Wells Fargo & Company (WFC) Reports Solid 4Q Earnings On Higher Mortgage Banking

Business Segment Performance

Each of the business segments of WFC performed better during the fourth quarter compared to the previous quarter. Revenues from Community Banking surged 4.7%, while revenues from Wholesale Banking and Wealth, Brokerage and Retirement increased 2% and 4%, respectively.
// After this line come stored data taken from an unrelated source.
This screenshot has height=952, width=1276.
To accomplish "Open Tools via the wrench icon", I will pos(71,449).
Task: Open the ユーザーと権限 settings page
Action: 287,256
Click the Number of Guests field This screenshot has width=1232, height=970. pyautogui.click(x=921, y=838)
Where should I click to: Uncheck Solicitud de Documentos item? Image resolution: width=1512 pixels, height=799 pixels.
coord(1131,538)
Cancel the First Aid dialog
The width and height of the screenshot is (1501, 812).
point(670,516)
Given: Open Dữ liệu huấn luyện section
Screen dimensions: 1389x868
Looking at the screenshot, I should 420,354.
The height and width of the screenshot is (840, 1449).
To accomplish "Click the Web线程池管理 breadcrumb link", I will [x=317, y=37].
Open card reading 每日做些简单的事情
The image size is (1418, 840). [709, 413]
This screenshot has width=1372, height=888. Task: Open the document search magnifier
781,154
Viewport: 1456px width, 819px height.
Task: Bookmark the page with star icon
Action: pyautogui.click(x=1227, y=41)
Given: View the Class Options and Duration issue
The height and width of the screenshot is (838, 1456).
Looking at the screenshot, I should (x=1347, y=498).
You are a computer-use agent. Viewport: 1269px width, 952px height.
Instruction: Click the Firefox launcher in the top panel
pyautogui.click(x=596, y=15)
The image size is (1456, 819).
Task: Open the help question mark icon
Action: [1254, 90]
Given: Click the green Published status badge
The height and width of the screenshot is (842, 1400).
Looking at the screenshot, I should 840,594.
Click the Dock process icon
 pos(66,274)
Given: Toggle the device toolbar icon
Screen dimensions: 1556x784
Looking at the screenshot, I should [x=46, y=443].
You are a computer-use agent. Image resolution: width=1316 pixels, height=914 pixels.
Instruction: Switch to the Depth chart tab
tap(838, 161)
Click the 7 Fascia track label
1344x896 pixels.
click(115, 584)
Community banking revenues increased higher mortgage banking revenues and above-average quarterly equity gains. Revenues from Wholesale banking improved largely on broad business growth, including acquisition and solid loan and deposit growth. Higher brokerage transactions revenues and asset-based fees increased revenues from Wealth, Brokerage, and Retirement revenues.

Credit Quality

The bank demonstrated solid improvement in credit quality when it reported fourth quarter results. Net charge-offs as a percentage of average total loans fell from 1.21% at the end of the same quarter last year to 1.05% at the end of the most recent quarter, while allowance as a percentage of total loans declined from 2.27% to 2.19% over the same time period. In addition, non-performing assets declined by $1.5 billion during the fourth quarter.

Capital Position

At the end of the fourth quarter, the bank maintained a Basel I tier 1 capital ratio of 10.15%, while the Basel III tier 1 capital ratio estimate was at 8.18%. This is an improvement from 8.0% Basel II tier 1 capital ratio at the end of the third quarter of 2012. The Basel I tier 1 capital improved from 9.92% at the end of the linked quarter.

Conclusion

While Wells Fargo has continued to show growth in the top line, near-term headwinds will cause some revenue pressures. The net interest margin has continued to decline under the prevailing challenging situation, but the bank’s diversified business model is the key to growth. I believe expenses are elevated and need to go lower given the low interest rate environment. In the longer-term, WFC presents an excellent opportunity due to its potential merger with Wachovia. Credit Suisse has a price target of $38 on the bank, with the consensus price target at $38.92 for shares of WFC that are currently selling at $35.10. Therefore, I believe WFC presents an excellent opportunity for investors, and I recommend that they buy the stock.